Non aveva risposto a quella domanda, Saori, scuotendo solo la testa, lieve.

Era cambiata in quei mesi, Saori. Ma non perché la coscienza di Atena si era del tutto risvegliata in lei e la sua maturazione era dunque completa. No, Saori era cambiata negli occhi e nei modi: la Duchessa aveva lasciato il posto ad una persona nuova, dissimile da Atena e dissimile dalla Saori Kido che tutti avevano conosciuto.

“ Saori, piangere fa bene.” Aveva rincarato la dose Shun, cercando di sorriderle ma fallendo.
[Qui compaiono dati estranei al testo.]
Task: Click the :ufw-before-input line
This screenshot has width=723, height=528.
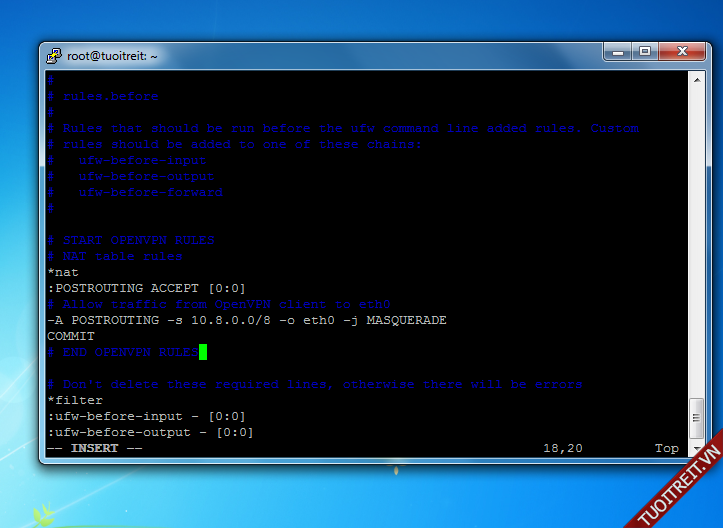Action: click(146, 416)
Lei lo aveva fissato in quei verdi occhi ludici, ormai quasi sempre appannati dalle lacrime. Sapeva perfettamente che Shun non si dava pace, che si colpevolizzava per quanto successo a Seiya. In realtà lo faceva anche lei, e forse era proprio lei a doversi sentire più in colpa tra i due.
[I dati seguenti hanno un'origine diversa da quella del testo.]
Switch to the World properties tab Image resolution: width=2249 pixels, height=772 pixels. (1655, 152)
“ Che diritto ho di piangere?” Aveva chiesto allora la ragazza, gli occhi fissi nei suoi. Qualsiasi cosa le passasse per la testa una cosa era certa: era convinta di quello che stava dicendo.

“ Non ne ho alcuno nemmeno io.”

“ Non è stata colpa tua, Shun. Smettila di crederlo.”
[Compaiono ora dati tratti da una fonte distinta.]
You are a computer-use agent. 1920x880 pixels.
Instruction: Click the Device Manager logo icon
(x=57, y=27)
“ Invece sì. Se io non fossi… Se io non avessi…”
“ Sarebbe successo comunque. Credimi.” E a quelle parole Shun l’aveva fissata sconvolto, chiedendosi cos’era quel dolore misto a consapevolezza che le trapelava dalla voce. Nessuno, fino a quel momento, gli aveva detto che sarebbe successo comunque, ma tutti gli avevano detto che avrebbe potuto succedere comunque. In cosa di diverso credevano, allora, Saori e gli altri?

“ Non è la prima Guerra contro Hades che combatto, e checche se ne dica potrebbe non essere l’ultima. Non è così facile uccidere un Dio.” Aveva aggiunto poi lei, notando l’espressione smarrita del ragazzo. “ In ogni Guerra Pegasus è sempre stato al mio fianco. Sempre. E ogni volta il finale è sempre stato lo stesso. Che questa volta sia diverso mi sembra un miracolo che non merito.”

“ Perché dici questo?”

“ L’ho condannato io a tutto ciò. Vi ho condannati tutti.” E la sua voce si era spenta.

Shun avrebbe voluto dirle che non era così, che non era vero quel suo pensiero. Avrebbe voluto dirle che non era stata lei a condannarli, perché non aveva imposto loro niente. Erano stati loro, erano sempre stati loro, a decidere su quale strada camminare. E avevano scelto la via della battaglia. Erano stati loro a voler combattere ad ogni costo, nonostante i suoi ordini fossero altri.

Ma tutto ciò non lo disse. Aveva capito che, qualsiasi cosa, non avrebbe lenito ne la sua colpa ne il suo dolore. Non sarebbe servito a niente.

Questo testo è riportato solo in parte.